The most useful source of Congressman Lindsay’s present manifestation may be none of the above works but rather Professor Trilling’s celebrated essay on The Princess Casamassima. For Mr. Lindsay comes to us, now as never before or likely again, as the Young Man from the Provinces. Precision is hardly Mr. Parmentel’s concern in his recent article on Lindsay in Esquire; still he seems on the mark when he evokes his subject as “Scarsdale Galahad.” Mr. Lindsay springs up out of our pavements as that most alien of strangers, the white Episcopalian born here. And his situation is “as chancy as that of any questing knight of mediaeval romance.”

“Parsifal at the castle of the Fisher King,” Professor Trilling instructs us, “is not more uncertain about the right thing to do than the Young Man from the Provinces picking his perilous way through the irrationalities of the society into which he has been transported.”

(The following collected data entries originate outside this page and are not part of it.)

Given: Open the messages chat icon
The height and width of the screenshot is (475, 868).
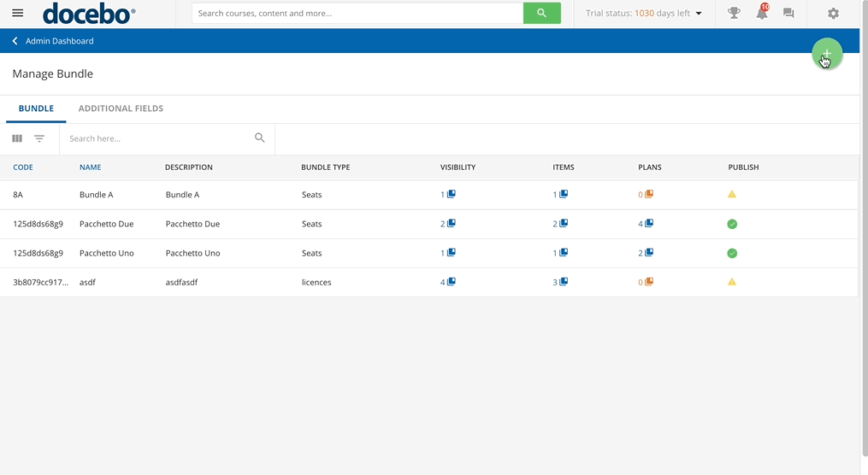Looking at the screenshot, I should (x=788, y=14).
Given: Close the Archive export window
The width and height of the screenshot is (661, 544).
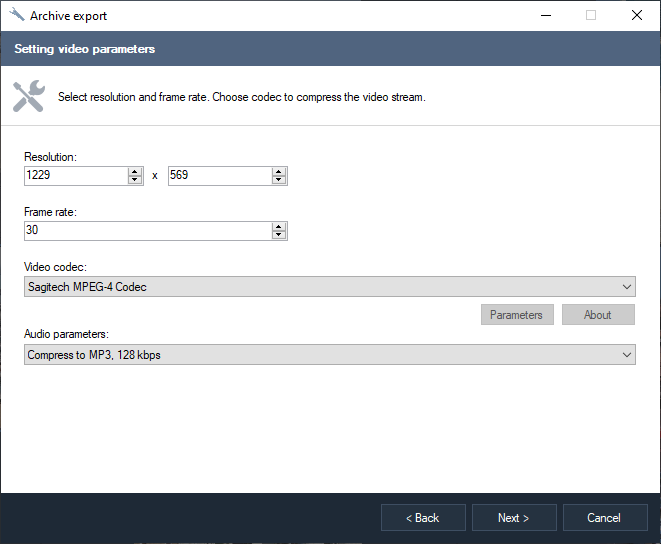Looking at the screenshot, I should [637, 16].
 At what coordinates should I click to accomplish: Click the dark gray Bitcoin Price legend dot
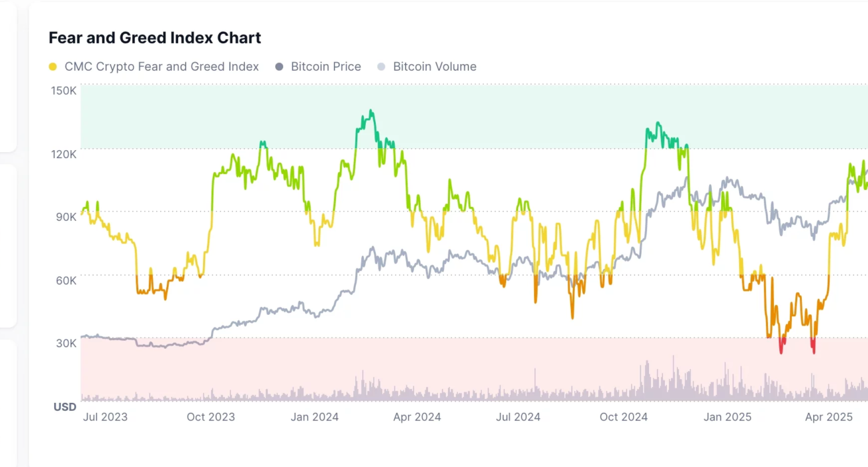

Mr. Lindsay then summons up the memory of Hyacinth Robinson, which means that his special command on our interest is that he is sentient and aware of what is happening to him: “We care,” James says, “our curiosity and our sympathy care, comparatively little for what happens to the stupid, the coarse and the blind.”

Mr. Parmentel reports this judgment: “‘He’s such a nice guy that you can almost forgive him his shallowness,’ said Kempton.” That citation is offered not certainly with pride nor as a definition, but only to suggest how oblique the subject is. For it is as well to say that Congressman Lindsay is so complex that one can almost forgive him for being so nice.

The Young Man from the provinces “may be of good family but he must be poor.” Mr. Lindsay’s true family is that of the Whig resistance, certainly good and certainly poor these days. He has very little notable politics that were not destroyed in the eighteenth century. Mr. Button too much exaggerates his position in Congress as Mr. Parmentel too much deprecates it; given his temperament and interests it is unlikely that Mr. Lindsay could ever be an important Congressman except in the aesthetic sense. Mr. Button recites the interests in the admiring detail they deserve: Mr. Lindsay’s solitary vote against a bill which would force any citizen to prove that the material he was mailing was not obscene; his denunciation of the loyalty oath requirement for student applicants for National Defense Education Act loans; his leadership in defeating the late Congressman Walter’s “industrial security, anti-subversive” bill.

“As a Republican,” Mr. Lindsay said once, “I see my task in Congress as that of redefining the role of the individual in our half-garrison, part-welfare state.” That is a stranger’s role, and one which has earned Mr. Lindsay less enthusiasm from progressive opinion than one would ordinarily expect. The reason must be that progressive opinion is not conditioned to trust persons who distrust the state. It cannot be suggested, from the broad course of history, that liberal Democrats have cared much more for the privacy of the person than conservative Republicans have. The incapacity of the Congress truly to resist the President is, in fact, to a considerable degree the work of liberal Democrats. New York has not lately endured a governor with a larger weakness for authoritarian legislation than Averell Harriman had. And more than his share of government’s excesses as policeman and investigator belonged to President Truman, who still gets high marks because he was so direct in his distaste for Senator McCarthy and for Chairman Thomas of the House Committee on Un-American Activities. But the point may have been no more than that McCarthy and the HUAC sinned for Mr. Truman most of all because they were demonstrations by distortion of all that remained of the impulse of the Commons to harry the Crown.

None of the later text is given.